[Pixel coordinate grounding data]

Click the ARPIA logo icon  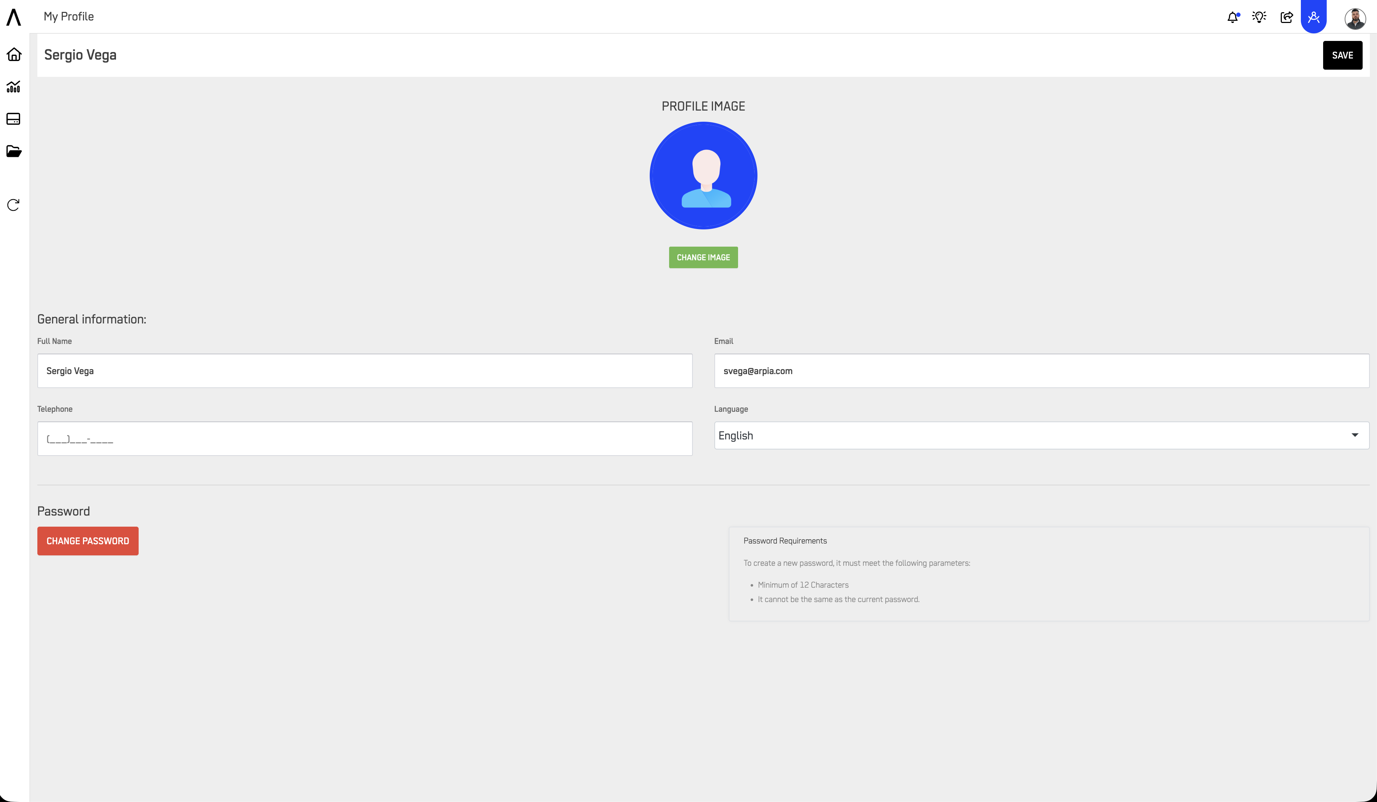(x=14, y=17)
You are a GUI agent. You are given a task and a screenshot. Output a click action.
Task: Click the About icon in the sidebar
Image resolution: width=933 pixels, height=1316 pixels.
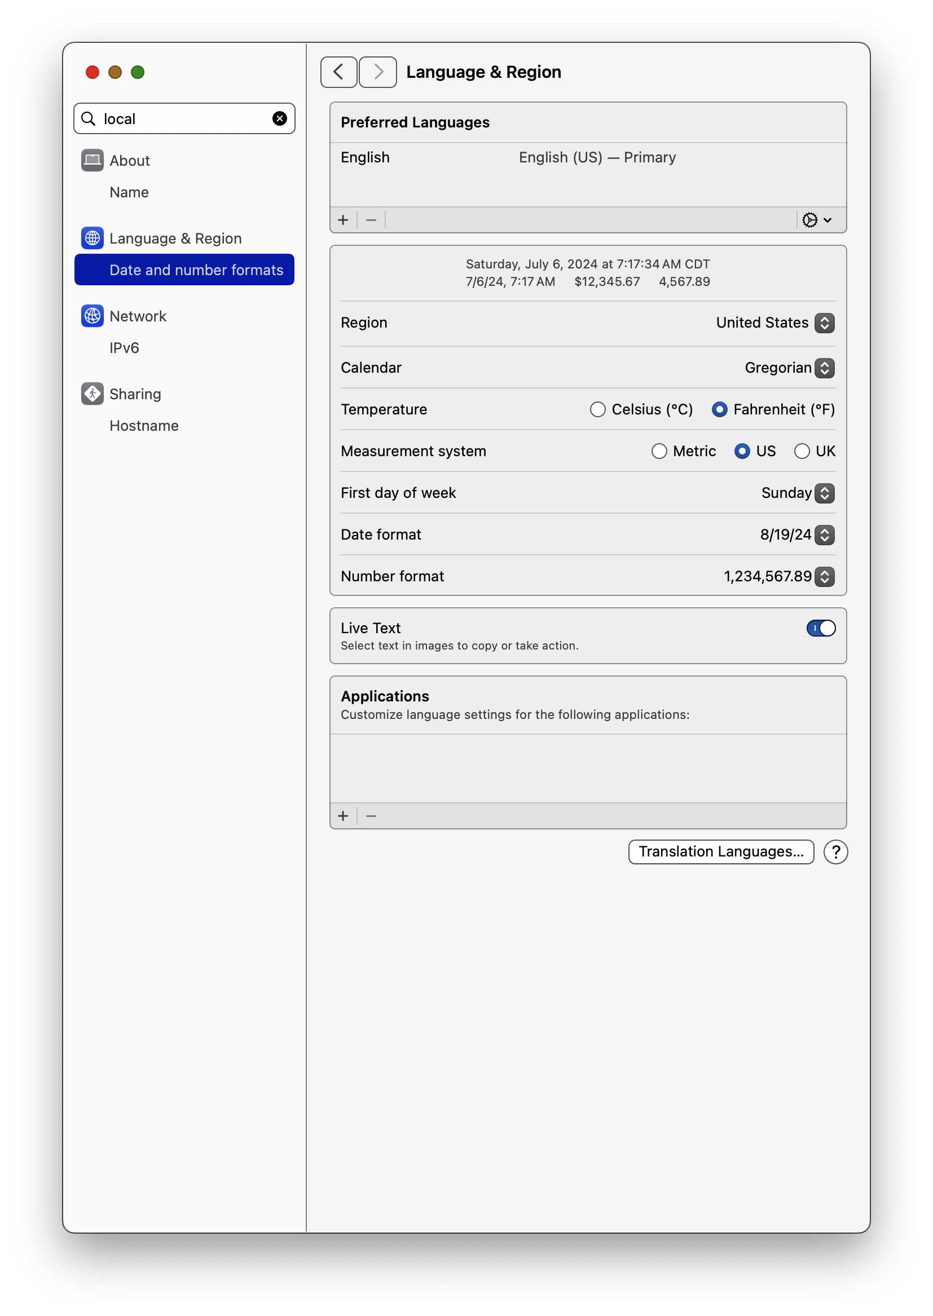(92, 160)
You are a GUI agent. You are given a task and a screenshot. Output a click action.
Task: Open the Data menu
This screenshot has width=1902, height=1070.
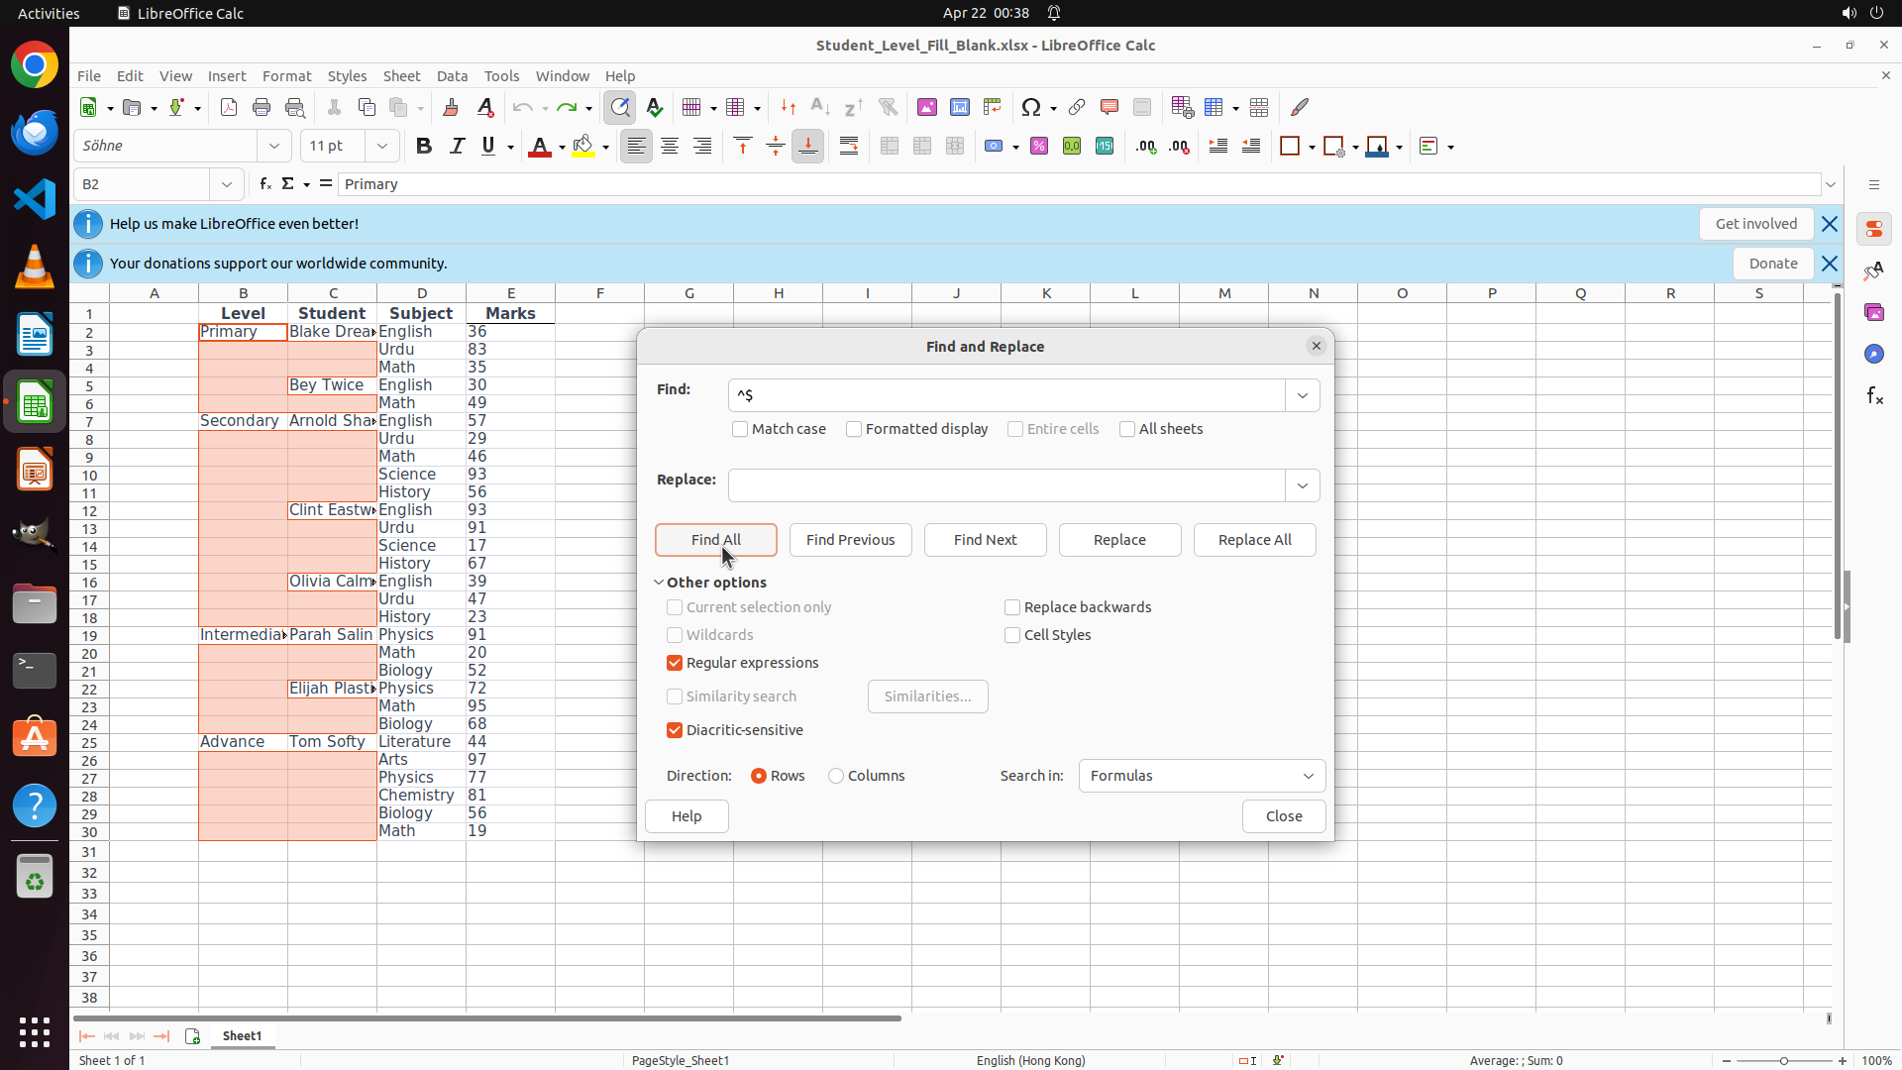[452, 76]
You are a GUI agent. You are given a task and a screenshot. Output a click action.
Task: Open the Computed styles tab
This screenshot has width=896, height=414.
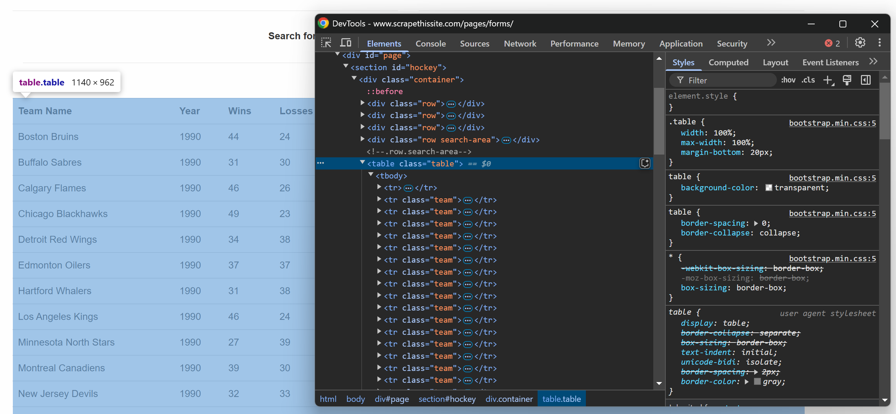pos(728,62)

• **PROBLEM DETAILS**:
Leave out the pictures and return, exactly as written, only the lines from the line with "Task: Open the Data menu" through the end of the records above.

• **TASK OUTPUT**:
Task: Open the Data menu
This screenshot has width=1902, height=1070.
[452, 76]
You are a GUI agent. You are given a task and a screenshot. Output a click action.
Task: Open the Computed styles tab
This screenshot has width=896, height=414.
pos(728,62)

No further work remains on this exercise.